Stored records
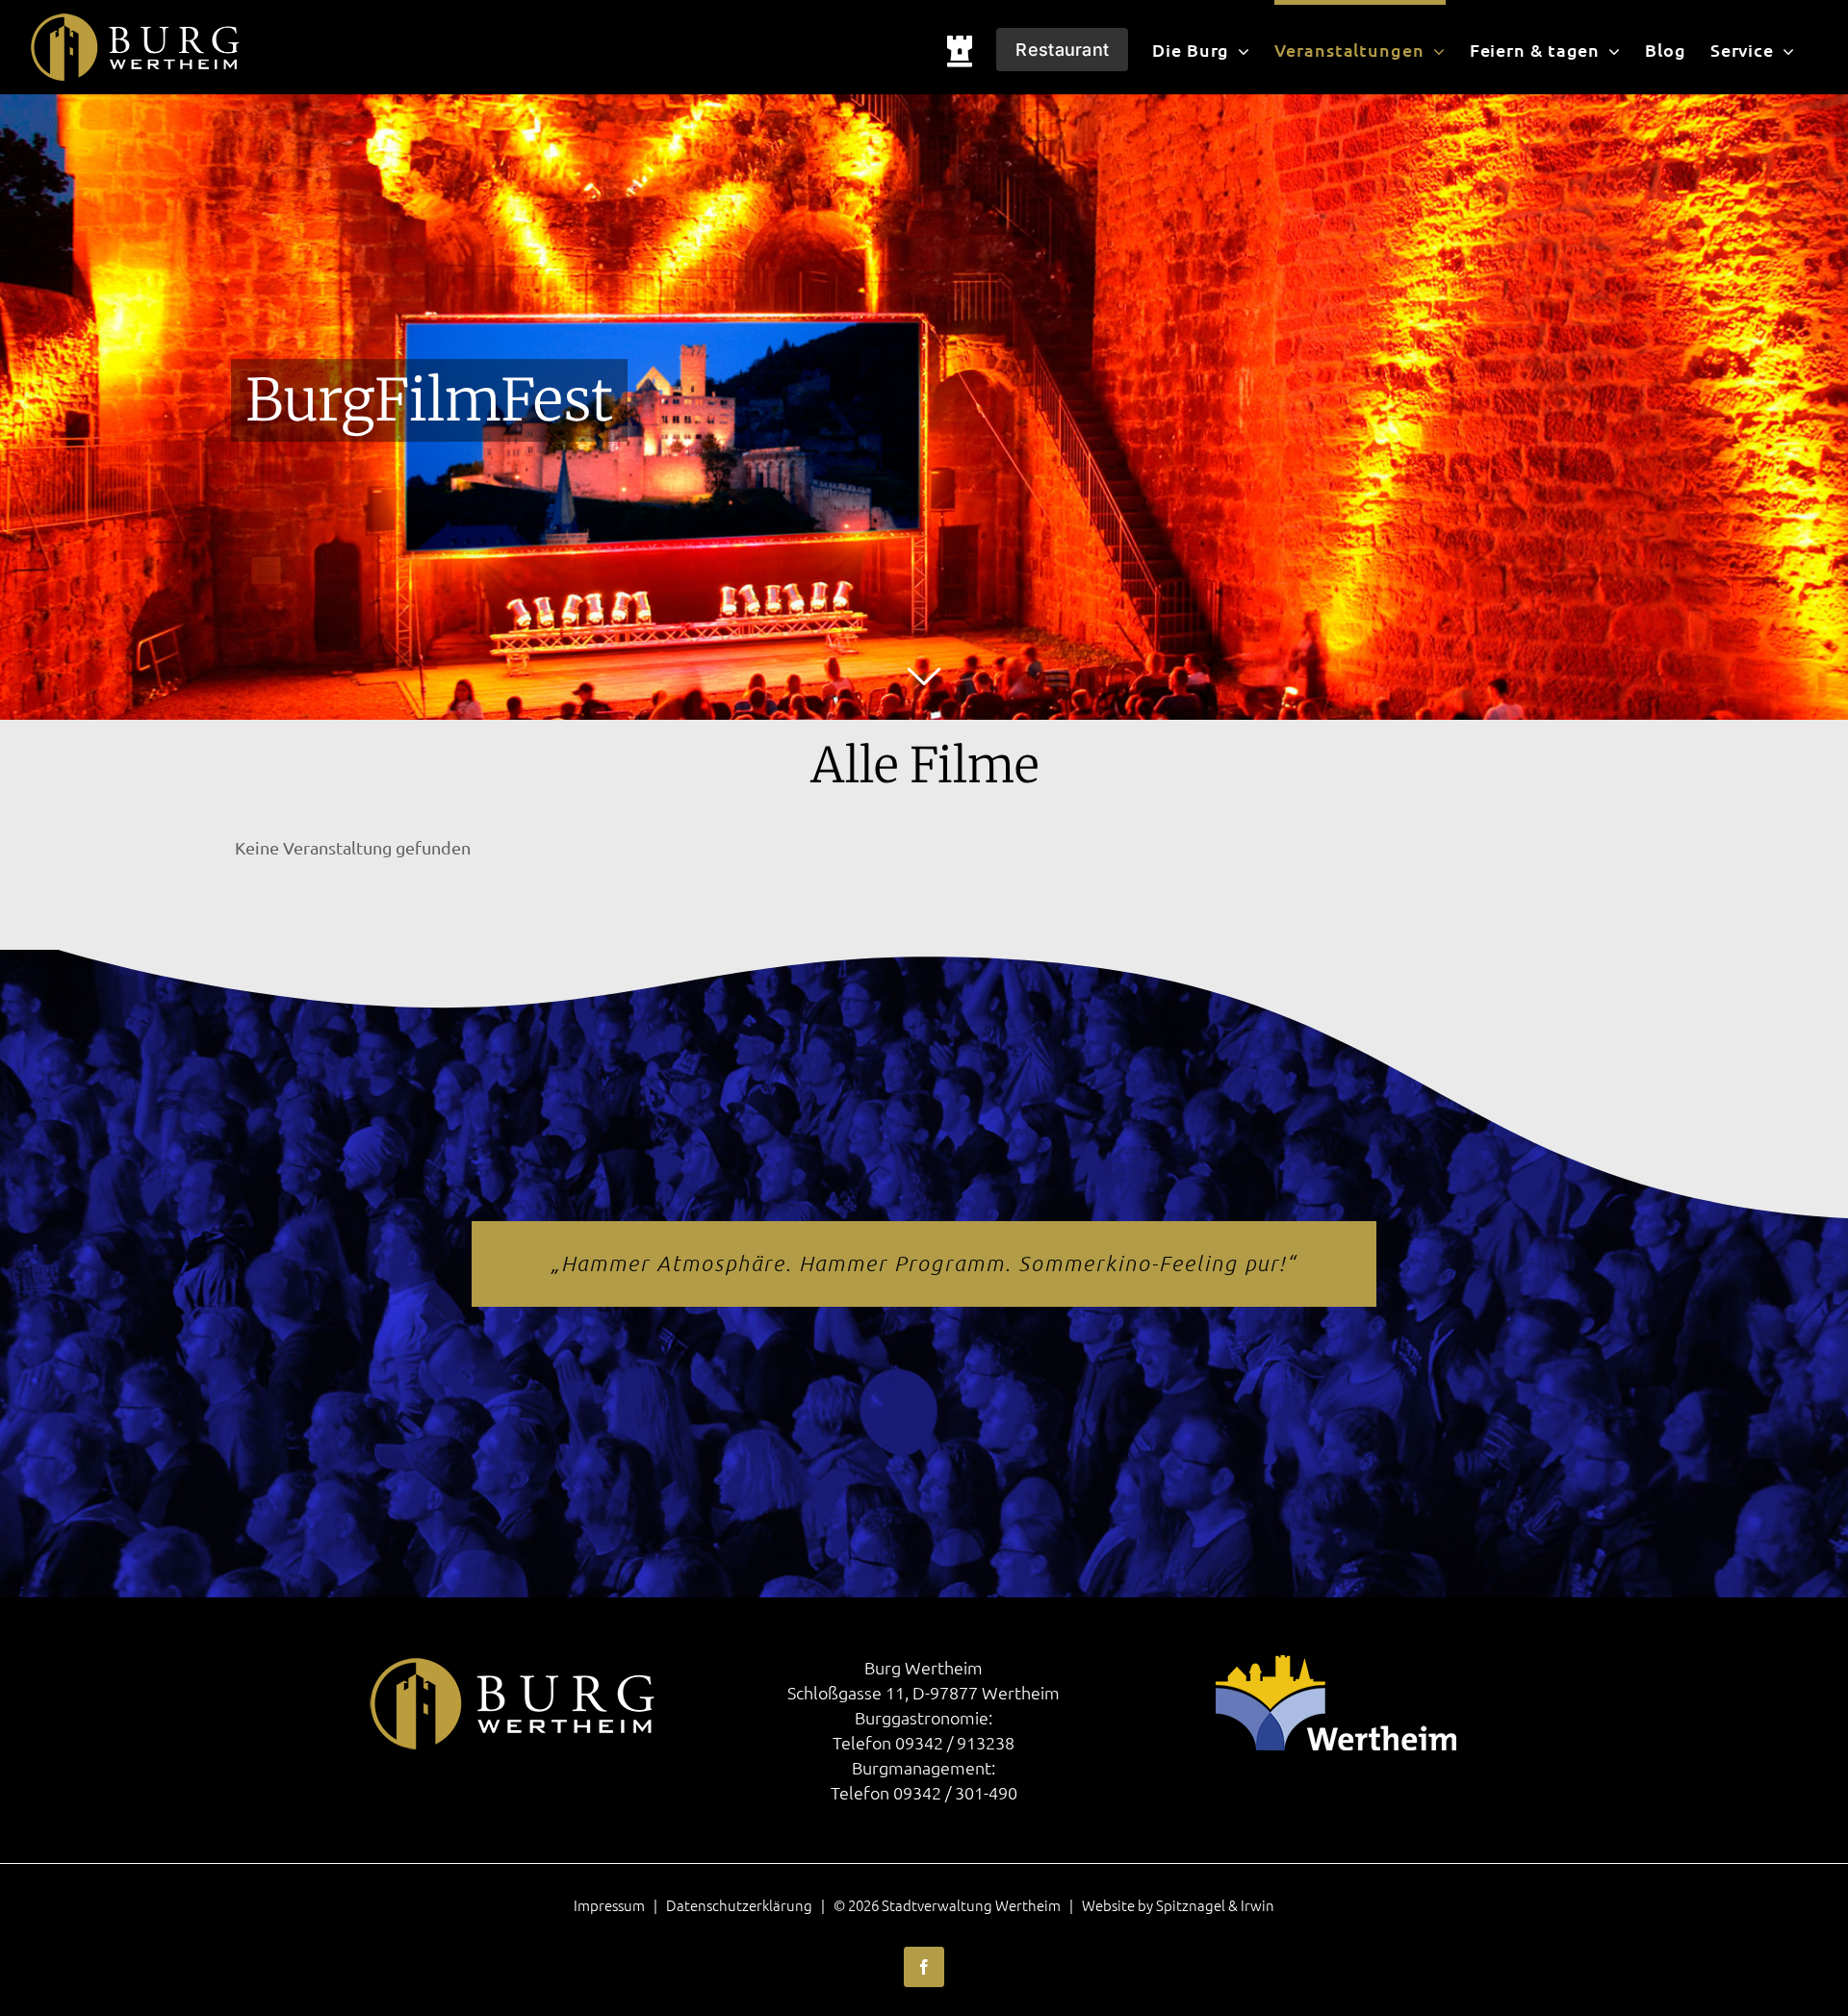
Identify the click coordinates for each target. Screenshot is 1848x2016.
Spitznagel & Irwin (1215, 1905)
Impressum (609, 1905)
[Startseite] (960, 47)
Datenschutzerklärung (739, 1905)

WORK ITEM |
Output the records above character for character, but leave each image out.

SOLUTION TO THIS PROBLEM |
Identify the click coordinates for each target. Screenshot is 1848x2016.
Spitznagel & Irwin (1215, 1905)
Impressum (609, 1905)
[Startseite] (960, 47)
Datenschutzerklärung (739, 1905)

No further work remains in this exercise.